Freud Film Festival, October 26-28
Sigmund Freud's work has certainly informed every aspect of modern culture, providing a subtle (and sometimes not-so-subtle) sub-text for all forms of artistic expression, including film.
All films are free and open to the public.
Princess Tam-Tam (1935)
This classic stars the peerless Josephine Baker as Alwina, a Tunisian shepherdess who's brought to Paris by the nobleman (Albert Prejean) who discovers her, passing her off as royalty from India. Alwina becomes the toast of the town, but the headiness of her metamorphosis eventually gets to her, culminating in an alcohol-fueled dance that finally unleashes her true identity.
Mulholland Drive (2001)
Director David Lynch weaves a complex, mysterious tale in this story of a woman with amnesia (Laura Elena Harring) left stranded on Mulholland Drive. Alone and afraid, she is taken in by Betty (Naomi Watts), who has just arrived in Hollywood to pursue her dreams. Gradually, the two women start to put the pieces of the puzzle together... a puzzle that unravels a dark, sinister plot.
List Art Gallery 120
64 College Street
Seven Percent Solution (1976)
At the urging of his friend Dr. Watson, Sherlock Holmes (Nicol Williamson) enters a treatment program for his cocaine addiction. Not just any rehab clinic, this program is run by Sigmund Freud— and so begins a cracking good story that focuses on the synthesis of madness and genius. The amazing cast — Laurence Olivier as Holmes's nemesis Professor Moriarty, Robert Duvall as Dr. Watson, Alan Arkin as Freud — creates a unique crime-psychodrama.
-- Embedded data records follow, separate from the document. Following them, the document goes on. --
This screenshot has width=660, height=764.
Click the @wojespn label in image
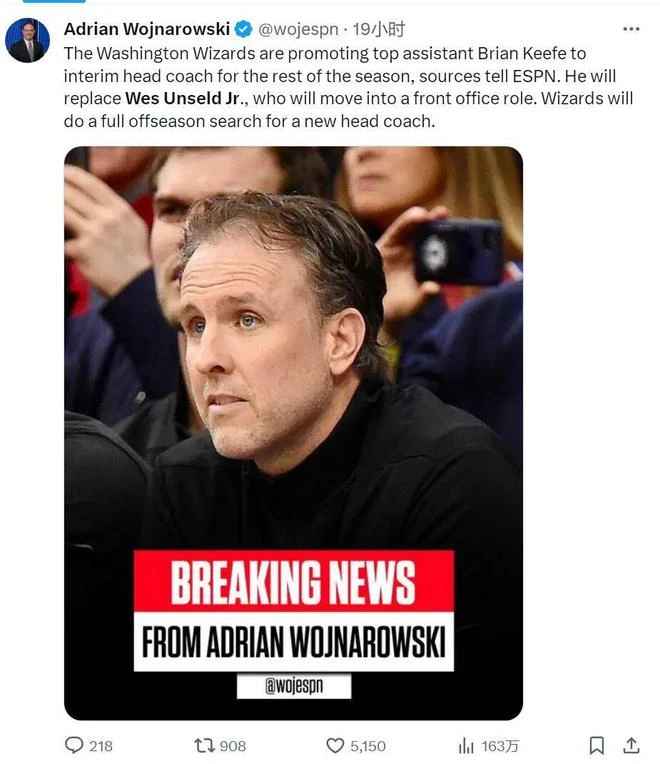tap(294, 686)
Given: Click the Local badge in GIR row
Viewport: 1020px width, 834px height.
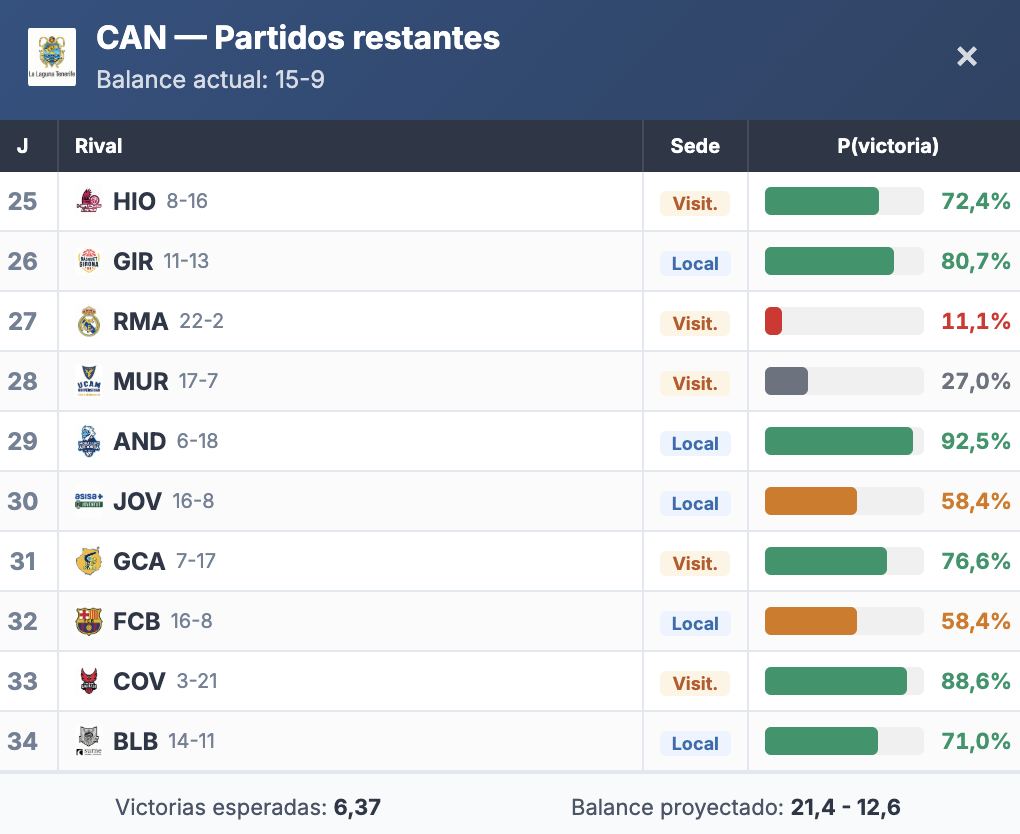Looking at the screenshot, I should [695, 263].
Nominated for six Oscars, Spellbound is indisputably one of Hitchcock's finest films. Dr. Edwards (Gregory Peck) arrives at Green Manors Mental Asylum and falls for the beautiful Dr. Petersen (Ingrid Bergman). But she discovers that he's a paranoid amnesiac impostor, which leaves her (and us) wondering: what happened to the real Dr. Edwards?
To achieve more effective treatment, a nurse (Bibi Andersson) and her patient (Liv Ullmann), an actress who's lost the power of speech, check into a private cottage by the sea. Isolated from most of the rest of society, the two women become co-dependent and insanely jealous of each other. It's a case of the cure being worse than the affliction in this classic directed by Swedish master Ingmar Bergman.
Hiroshima, Mon Amour (1959)
In French director Alain Resnais's poetic adaptation of Margueurite Duras's acclaimed book, a French actress (Emmanuelle Riva) working in Japan meets a Japanese architect (Eiji Okada) with whom she has an affair. Their relationship consists largely of conversations about the bombing at Hiroshima, the horrors that he and his family endured and her perception of the cataclysm back home in occupied France.